Encaro ávida sua fotografia. O grito silencioso arde aqui no peito. Espalha-se lentamente a dor aguda, e sofro. Por um amor perdido, uma amizade morta, perdida no tempo, e no espaço.
Vai doer, Victor, vai doer. Quem sou eu pra dizer? Mas digo e repito: aqui você fez-se gente. Aprendeu. Se virou. E nessa virada, me levou junto. Olha quanto eu cresci desde que você chegou. Olha! É gritante. É absurdo. Olha o quanto eu aprendi! Fui ao céu e voltei.
Fechar os olhos e não te ver mais. É isso? Não quero. Volta para os meus sonhos, volta. E aí poderemos retomar de onde paramos. Ser quem somos, unidos. Me prende no seu abraço e eu juro chorar quieta, sem sofrer. Me prende no seu abraço, e jura me proteger. Me lembra de quem eu sou quando eu esquecer. Me lembra de cuidar de mim quando eu esquecer. Me mostra, que a vida dói e amacia. Me tira as lágrimas que agora caem tão densas, e devastadoras.

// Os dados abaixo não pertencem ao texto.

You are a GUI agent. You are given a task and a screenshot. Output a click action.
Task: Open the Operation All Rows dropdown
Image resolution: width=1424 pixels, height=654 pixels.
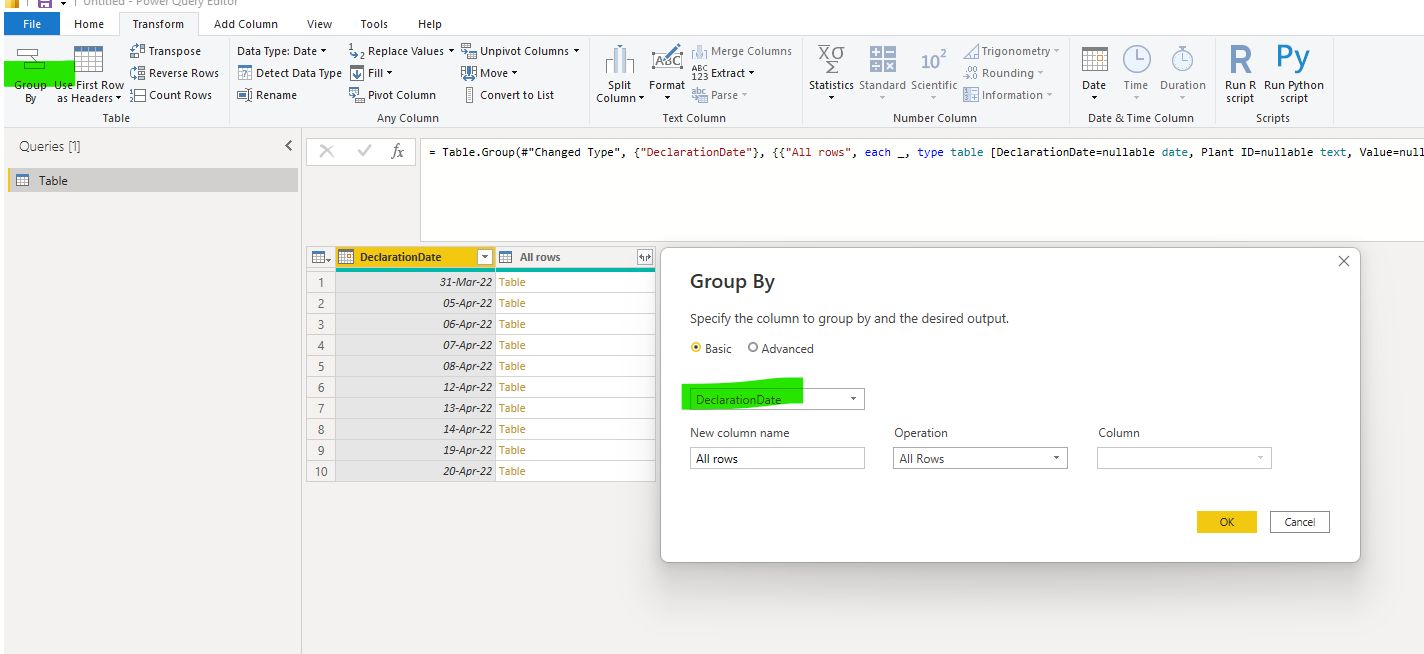coord(981,458)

Estou me negando a aceitar que você vai. Cada centímetro de mim está. É demais para digerir. Sua partida, Victor, é de longe a mais difícil. A alma mais pura, mais amena, deveria estar por perto para curar, e ser curada. Só lhe peço de não esqueça de mim. Espero que o que você fez/foi para mim eu tenha sido/feito para você.
Darling your smile will guide me forever. I won't stop missing you, and I want you to know, there will never be someone better than you. I wish you the best, and I know you wish me too. I know you'd stay if you could, but dont worry, I've got you in my heart my dear. Love you.